For Mr Ufferlitz looked just like his voice. He was rather overweight, and he wore a diamond ring, and he had a cigar in his mouth. The rest of him fitted those features in with the picture that Simon had constructed from Dick Halliday’s comments. He had thick shoulders and thick black hair, and his face had a quality of actual physical toughness that was totally different from the thin-lipped affectation of a tough guy behind a mahogany desk.
“Have a drink,” said Mr Ufferlitz, who had already been passing the time with a highball.
“Cleopatra,” said the Saint.
“What’s that?” asked Ufferlitz, as the waiter repeated it and moved away.
“One of the best dry sherries.”
It was as if Ufferlitz opened a filing cabinet in his mind, punched a card, and put it away.

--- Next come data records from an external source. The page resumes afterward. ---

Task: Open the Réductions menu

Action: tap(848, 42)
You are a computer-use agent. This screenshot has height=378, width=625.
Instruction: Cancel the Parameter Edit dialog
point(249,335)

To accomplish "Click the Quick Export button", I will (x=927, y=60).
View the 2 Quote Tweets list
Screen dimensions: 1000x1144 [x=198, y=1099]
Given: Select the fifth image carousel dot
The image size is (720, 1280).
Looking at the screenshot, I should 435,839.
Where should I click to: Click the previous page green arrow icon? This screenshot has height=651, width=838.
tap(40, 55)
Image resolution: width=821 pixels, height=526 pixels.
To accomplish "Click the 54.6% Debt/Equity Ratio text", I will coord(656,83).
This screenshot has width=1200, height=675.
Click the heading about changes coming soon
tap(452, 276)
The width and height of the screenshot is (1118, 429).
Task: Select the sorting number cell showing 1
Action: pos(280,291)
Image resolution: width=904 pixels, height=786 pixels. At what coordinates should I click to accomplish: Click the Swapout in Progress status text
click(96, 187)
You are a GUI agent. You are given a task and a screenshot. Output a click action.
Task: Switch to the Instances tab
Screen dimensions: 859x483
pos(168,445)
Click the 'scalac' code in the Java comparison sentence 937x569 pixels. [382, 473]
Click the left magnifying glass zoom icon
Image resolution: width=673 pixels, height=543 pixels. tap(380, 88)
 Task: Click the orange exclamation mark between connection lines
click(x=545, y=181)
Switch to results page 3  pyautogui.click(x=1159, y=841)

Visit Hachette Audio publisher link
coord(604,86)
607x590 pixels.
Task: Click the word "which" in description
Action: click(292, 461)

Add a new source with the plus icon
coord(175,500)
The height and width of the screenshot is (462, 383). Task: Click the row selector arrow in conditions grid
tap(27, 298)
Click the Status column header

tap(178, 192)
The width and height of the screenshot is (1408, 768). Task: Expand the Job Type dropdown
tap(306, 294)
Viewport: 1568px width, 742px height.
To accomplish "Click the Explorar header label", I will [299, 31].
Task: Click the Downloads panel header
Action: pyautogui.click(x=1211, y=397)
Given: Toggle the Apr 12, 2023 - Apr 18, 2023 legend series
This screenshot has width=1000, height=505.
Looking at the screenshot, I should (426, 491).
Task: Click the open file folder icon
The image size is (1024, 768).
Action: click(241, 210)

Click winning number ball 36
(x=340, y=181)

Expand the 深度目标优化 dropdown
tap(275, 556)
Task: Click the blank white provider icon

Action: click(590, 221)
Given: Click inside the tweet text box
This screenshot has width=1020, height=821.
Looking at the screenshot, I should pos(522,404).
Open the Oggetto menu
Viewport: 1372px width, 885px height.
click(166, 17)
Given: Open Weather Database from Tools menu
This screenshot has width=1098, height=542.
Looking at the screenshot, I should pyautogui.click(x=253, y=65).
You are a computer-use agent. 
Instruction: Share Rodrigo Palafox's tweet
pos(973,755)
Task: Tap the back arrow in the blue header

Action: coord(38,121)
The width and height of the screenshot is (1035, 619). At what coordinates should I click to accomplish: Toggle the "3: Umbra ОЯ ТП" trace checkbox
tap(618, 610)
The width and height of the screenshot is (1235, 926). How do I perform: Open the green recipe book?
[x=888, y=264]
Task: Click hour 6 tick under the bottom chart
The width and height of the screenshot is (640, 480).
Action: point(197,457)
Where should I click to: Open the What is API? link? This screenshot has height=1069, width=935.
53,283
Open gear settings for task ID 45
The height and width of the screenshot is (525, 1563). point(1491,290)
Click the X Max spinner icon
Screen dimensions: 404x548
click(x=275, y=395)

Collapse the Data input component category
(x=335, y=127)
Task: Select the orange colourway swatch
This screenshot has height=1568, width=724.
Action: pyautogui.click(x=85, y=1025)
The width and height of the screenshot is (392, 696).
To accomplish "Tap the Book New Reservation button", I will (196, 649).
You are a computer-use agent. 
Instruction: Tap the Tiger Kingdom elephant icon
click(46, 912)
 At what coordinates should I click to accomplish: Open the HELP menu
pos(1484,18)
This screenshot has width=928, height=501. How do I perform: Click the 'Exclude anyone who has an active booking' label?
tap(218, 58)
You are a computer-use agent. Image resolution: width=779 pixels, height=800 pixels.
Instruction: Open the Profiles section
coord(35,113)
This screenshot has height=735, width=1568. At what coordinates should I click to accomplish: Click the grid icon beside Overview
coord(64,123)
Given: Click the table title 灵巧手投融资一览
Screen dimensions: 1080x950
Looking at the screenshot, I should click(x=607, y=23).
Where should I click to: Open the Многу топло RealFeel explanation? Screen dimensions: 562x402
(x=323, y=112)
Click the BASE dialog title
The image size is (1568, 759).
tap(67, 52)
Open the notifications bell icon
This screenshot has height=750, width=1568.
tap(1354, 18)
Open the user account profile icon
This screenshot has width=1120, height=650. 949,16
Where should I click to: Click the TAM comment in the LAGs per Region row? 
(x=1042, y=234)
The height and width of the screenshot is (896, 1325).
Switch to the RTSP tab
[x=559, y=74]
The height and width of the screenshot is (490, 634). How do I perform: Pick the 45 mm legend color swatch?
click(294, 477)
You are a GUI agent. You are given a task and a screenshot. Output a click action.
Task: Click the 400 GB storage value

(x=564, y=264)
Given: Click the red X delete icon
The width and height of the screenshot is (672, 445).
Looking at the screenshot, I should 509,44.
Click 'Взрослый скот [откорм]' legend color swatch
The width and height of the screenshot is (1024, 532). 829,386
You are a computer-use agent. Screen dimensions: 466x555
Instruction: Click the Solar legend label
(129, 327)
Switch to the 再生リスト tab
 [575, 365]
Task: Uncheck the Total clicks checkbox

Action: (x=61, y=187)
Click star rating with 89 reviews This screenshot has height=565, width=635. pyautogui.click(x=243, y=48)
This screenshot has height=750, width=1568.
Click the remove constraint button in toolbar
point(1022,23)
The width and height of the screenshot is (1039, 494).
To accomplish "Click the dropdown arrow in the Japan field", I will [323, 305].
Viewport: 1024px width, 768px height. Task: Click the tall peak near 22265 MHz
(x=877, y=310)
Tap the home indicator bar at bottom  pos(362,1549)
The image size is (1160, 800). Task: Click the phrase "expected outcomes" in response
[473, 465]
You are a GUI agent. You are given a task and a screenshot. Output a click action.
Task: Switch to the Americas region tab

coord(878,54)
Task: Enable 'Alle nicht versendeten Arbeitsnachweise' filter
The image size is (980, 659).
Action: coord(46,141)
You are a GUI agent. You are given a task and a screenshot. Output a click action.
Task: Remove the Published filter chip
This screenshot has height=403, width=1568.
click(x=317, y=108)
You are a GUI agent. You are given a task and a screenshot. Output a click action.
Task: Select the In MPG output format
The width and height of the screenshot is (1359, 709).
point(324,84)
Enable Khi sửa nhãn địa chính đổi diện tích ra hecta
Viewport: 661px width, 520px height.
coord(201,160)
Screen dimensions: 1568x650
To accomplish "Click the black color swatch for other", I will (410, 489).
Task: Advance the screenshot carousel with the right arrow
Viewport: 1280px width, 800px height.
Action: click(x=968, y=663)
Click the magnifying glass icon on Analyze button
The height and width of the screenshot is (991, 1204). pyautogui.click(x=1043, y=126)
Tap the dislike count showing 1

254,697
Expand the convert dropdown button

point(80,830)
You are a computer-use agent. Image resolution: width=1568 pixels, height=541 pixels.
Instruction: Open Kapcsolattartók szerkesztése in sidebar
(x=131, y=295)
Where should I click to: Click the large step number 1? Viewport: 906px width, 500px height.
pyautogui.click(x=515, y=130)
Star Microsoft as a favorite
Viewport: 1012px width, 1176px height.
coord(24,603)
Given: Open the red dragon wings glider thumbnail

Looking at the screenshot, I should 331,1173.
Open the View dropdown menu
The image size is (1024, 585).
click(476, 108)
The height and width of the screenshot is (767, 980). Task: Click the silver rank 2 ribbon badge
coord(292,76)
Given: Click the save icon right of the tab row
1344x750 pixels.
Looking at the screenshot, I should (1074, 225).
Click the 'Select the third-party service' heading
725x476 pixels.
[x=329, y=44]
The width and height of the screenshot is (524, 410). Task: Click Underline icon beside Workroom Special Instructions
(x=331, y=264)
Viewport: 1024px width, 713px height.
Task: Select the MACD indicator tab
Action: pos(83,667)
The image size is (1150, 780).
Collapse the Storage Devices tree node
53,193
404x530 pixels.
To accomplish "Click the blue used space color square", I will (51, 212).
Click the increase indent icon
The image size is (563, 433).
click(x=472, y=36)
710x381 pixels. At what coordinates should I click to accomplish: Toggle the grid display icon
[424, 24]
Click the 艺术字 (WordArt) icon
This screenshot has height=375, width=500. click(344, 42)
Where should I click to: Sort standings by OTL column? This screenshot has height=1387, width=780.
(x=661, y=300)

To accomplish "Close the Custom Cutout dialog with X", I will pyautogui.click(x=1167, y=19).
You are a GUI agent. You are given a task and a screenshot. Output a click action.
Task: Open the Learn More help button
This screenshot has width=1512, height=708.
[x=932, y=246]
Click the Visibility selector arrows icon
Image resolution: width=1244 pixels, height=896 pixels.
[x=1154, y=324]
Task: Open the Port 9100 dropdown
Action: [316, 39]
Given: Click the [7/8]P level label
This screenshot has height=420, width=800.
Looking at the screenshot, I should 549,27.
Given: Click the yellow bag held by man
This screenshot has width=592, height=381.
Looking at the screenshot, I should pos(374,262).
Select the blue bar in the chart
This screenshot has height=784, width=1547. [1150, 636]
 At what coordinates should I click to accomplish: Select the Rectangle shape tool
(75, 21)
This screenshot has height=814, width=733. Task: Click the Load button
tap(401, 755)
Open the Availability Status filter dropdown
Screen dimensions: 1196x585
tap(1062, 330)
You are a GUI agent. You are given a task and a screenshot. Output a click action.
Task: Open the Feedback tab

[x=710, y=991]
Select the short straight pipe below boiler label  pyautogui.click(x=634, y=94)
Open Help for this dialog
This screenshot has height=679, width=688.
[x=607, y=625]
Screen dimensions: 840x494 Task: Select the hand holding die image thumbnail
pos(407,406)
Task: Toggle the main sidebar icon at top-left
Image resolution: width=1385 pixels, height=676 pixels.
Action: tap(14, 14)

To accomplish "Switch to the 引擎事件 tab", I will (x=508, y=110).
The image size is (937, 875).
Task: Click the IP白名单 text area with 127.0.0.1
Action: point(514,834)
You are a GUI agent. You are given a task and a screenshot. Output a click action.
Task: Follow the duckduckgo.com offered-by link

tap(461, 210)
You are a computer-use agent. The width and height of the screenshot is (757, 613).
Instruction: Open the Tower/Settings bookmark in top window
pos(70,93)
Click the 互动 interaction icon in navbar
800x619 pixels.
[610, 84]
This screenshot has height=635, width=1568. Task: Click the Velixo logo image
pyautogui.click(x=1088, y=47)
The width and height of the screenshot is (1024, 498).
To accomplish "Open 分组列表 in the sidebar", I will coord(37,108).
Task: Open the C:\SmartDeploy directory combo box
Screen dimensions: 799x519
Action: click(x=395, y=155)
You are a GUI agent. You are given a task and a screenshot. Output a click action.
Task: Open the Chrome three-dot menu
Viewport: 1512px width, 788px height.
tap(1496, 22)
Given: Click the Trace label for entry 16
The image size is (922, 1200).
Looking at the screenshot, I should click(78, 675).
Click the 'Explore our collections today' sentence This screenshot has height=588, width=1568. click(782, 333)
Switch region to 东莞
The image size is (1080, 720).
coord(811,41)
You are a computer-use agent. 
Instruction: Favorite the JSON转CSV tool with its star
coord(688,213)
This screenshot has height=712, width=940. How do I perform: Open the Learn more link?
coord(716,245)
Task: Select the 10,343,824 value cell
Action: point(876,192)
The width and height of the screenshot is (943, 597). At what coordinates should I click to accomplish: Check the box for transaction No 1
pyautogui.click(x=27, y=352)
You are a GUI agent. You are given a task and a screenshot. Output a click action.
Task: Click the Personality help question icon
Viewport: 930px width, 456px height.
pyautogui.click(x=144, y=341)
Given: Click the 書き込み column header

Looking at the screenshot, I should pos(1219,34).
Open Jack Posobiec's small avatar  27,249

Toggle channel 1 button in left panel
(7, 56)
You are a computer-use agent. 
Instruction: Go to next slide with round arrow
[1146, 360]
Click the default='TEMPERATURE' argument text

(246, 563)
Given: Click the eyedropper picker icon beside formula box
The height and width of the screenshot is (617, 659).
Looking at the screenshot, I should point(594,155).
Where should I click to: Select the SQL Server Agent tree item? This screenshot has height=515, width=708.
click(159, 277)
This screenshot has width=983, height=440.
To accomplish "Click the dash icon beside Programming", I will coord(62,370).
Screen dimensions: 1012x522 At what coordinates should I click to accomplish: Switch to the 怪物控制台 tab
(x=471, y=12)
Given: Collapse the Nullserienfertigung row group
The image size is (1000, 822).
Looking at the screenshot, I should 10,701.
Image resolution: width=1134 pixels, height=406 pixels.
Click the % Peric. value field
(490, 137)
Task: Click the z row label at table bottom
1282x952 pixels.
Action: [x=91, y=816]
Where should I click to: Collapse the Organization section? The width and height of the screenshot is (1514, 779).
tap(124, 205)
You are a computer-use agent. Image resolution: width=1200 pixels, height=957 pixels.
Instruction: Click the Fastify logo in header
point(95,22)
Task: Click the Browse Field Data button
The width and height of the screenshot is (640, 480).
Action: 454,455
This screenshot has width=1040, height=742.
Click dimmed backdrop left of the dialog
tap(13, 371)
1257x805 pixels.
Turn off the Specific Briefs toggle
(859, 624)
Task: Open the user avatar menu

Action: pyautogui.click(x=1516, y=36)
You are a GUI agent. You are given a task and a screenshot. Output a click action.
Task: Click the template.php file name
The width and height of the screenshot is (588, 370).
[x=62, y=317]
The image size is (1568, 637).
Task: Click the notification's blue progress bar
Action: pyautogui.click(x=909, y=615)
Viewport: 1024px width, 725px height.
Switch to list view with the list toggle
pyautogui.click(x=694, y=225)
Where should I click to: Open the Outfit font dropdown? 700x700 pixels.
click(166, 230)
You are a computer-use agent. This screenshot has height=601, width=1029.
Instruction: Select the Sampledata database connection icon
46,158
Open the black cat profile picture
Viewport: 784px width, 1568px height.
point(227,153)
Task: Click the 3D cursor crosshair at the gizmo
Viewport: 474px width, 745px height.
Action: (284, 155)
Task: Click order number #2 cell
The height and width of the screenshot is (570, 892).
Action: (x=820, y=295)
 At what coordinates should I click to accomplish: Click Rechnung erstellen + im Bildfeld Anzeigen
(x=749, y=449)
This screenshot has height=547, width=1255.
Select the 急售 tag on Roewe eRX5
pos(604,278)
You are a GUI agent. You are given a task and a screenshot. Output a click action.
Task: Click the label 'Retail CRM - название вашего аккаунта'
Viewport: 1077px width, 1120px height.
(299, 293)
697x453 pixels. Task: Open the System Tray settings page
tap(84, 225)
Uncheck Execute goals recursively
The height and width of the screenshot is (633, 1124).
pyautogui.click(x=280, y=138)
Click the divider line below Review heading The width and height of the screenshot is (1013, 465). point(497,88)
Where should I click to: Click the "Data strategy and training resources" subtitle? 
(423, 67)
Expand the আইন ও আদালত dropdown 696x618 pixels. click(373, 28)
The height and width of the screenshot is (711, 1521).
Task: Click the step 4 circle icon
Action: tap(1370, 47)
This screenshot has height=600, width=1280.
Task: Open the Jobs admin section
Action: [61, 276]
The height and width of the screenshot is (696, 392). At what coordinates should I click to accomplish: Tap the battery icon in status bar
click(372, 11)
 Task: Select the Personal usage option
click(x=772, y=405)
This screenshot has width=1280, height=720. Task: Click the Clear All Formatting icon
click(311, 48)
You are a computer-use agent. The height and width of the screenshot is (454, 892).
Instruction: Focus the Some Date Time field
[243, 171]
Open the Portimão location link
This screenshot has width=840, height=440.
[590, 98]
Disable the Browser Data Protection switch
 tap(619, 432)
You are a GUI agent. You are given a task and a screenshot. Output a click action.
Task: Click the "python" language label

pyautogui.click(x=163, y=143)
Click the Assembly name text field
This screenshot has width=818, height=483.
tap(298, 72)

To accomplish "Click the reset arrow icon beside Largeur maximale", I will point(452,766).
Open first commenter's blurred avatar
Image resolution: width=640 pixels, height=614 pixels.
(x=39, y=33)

But he did it without the flicker of a muscle in his face, and sat back to make a cold-blooded inventory of the Saint’s features.
“You’re all right,” he announced. “You’re swell. I recognised you as soon as you came in. From your pictures, of course. But I couldn’t tell from them whether they’d just caught you at a good angle.”
“This is a great relief to me,” Simon remarked mildly.
A flash bulb popped at close quarters. Simon looked up, blinking, and saw the photographer retreating with an ingratiating grin.
“That’s just a beginning,” explained Mr Ufferlitz complacently. “We’ll get plenty more pictures later, of course. But there’s no harm grabbing anything that comes along.”
“Would you mind,” asked the Saint, “telling me just what this is all about?”
“Your build-up. Of course I know you’re a celebrity already, but a little extra publicity never hurt anyone. I’ve got the best press-agent in town working on you already. Want you to meet him this afternoon…We got you all fixed up for tonight, by the way.”
“You have?” Simon said respectfully.
“Yep. It was in Louella Parsons this morning. I shot it in last night, soon as I knew you’d arrived. Didn’t you see it?”
“I’m afraid I was too busy reading the subsidiary part of the paper. You know—the part where there’s a war going on.”
Mr Ufferlitz thumbed through a bulging wallet and extracted a clipping. It had a sentence ringed in red pencil.